- **ACTIVITY**
In the data below, locate each line with the word "size" and list it.

INPUT Block Start

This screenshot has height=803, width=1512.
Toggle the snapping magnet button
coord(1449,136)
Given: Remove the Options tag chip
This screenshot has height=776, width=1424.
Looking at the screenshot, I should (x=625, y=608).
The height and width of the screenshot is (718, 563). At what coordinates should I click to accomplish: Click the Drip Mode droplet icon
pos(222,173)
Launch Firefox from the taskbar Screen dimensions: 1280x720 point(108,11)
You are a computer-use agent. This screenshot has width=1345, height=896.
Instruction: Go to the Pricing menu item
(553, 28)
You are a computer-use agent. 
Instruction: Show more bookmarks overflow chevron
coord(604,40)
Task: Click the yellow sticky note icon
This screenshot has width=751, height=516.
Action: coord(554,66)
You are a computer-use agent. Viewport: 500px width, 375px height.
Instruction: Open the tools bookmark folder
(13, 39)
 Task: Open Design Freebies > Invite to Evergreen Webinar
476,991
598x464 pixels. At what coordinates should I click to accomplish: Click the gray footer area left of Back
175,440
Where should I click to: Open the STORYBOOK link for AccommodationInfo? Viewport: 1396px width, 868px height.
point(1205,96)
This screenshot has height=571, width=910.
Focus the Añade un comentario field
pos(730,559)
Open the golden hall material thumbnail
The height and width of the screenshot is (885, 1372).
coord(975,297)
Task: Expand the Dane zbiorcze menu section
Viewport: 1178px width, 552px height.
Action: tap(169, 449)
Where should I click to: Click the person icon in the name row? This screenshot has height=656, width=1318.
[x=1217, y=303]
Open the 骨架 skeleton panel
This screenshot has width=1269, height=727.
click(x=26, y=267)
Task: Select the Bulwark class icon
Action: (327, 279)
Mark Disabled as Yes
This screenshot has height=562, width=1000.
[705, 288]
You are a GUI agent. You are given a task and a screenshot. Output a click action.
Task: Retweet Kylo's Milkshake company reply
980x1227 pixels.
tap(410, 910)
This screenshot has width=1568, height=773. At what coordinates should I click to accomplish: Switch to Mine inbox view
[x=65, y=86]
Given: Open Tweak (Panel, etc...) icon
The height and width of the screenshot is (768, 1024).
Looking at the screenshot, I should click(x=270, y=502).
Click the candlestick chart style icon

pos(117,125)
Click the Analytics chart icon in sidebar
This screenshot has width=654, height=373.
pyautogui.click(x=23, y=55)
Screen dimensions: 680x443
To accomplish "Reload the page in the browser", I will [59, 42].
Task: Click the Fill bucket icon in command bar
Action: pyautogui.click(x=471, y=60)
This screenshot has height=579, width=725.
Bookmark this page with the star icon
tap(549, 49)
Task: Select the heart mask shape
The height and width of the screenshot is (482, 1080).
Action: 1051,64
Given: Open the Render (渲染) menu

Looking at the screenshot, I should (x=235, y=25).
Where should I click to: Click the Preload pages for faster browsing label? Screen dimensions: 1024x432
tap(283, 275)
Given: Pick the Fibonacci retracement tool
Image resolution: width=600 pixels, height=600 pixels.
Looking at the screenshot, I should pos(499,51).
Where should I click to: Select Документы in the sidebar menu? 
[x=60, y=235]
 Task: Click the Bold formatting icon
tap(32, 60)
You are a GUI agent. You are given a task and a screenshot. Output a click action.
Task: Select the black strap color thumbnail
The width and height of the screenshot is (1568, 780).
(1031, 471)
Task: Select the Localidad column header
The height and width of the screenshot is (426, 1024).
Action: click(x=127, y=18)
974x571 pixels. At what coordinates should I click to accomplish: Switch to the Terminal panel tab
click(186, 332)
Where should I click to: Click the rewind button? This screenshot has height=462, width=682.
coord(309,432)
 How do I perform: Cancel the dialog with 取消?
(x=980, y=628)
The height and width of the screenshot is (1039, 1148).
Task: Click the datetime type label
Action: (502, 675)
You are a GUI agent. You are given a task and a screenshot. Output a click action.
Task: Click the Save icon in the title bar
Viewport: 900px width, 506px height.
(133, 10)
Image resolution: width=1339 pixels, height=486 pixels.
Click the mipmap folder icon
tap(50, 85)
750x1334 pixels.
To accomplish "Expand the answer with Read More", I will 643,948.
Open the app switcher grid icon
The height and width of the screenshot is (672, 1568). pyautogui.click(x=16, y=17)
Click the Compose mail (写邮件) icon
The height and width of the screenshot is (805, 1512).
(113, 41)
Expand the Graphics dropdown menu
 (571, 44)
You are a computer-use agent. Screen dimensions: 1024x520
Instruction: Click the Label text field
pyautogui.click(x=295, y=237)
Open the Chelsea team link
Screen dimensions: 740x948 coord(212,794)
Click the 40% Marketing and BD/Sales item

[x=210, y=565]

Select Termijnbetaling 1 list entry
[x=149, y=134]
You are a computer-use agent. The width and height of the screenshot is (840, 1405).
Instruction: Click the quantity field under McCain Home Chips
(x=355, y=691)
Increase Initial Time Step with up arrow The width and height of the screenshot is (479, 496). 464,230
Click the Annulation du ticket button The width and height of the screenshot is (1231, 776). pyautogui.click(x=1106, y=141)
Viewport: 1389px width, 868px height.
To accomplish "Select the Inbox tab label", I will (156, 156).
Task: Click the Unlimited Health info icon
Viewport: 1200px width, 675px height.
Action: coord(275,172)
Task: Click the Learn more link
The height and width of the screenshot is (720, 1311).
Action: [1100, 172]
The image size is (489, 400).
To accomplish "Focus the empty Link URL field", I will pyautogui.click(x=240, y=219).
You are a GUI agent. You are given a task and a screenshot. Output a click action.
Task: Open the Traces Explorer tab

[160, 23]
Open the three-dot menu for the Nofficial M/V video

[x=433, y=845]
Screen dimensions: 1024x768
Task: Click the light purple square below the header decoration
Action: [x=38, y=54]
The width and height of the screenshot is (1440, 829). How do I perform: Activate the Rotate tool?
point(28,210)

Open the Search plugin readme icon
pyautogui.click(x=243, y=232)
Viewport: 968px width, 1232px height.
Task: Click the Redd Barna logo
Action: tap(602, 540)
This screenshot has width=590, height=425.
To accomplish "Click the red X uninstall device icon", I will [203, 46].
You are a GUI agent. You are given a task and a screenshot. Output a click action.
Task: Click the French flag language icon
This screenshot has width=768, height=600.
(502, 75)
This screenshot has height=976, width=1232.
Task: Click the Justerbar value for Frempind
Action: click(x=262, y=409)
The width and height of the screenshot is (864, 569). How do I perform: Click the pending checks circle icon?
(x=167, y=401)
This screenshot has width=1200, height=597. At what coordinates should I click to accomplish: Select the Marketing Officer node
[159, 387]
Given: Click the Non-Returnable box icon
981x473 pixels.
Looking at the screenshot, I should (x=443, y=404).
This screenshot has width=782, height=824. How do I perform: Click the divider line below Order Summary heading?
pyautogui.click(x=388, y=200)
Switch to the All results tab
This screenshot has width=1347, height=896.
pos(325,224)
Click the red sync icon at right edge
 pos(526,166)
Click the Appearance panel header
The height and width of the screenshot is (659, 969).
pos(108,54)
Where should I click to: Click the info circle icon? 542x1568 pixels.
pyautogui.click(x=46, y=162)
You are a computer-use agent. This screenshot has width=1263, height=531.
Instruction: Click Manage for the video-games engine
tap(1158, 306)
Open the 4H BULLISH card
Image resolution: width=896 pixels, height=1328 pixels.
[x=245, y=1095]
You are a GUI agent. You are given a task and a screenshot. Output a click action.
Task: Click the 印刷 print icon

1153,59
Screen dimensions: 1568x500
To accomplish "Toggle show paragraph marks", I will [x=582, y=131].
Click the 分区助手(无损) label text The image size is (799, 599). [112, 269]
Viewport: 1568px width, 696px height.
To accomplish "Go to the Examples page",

INPUT Block End

- **TASK RESPONSE**
The image size is (489, 400).
Click the 分区助手(无损) label text The image size is (799, 599). [112, 269]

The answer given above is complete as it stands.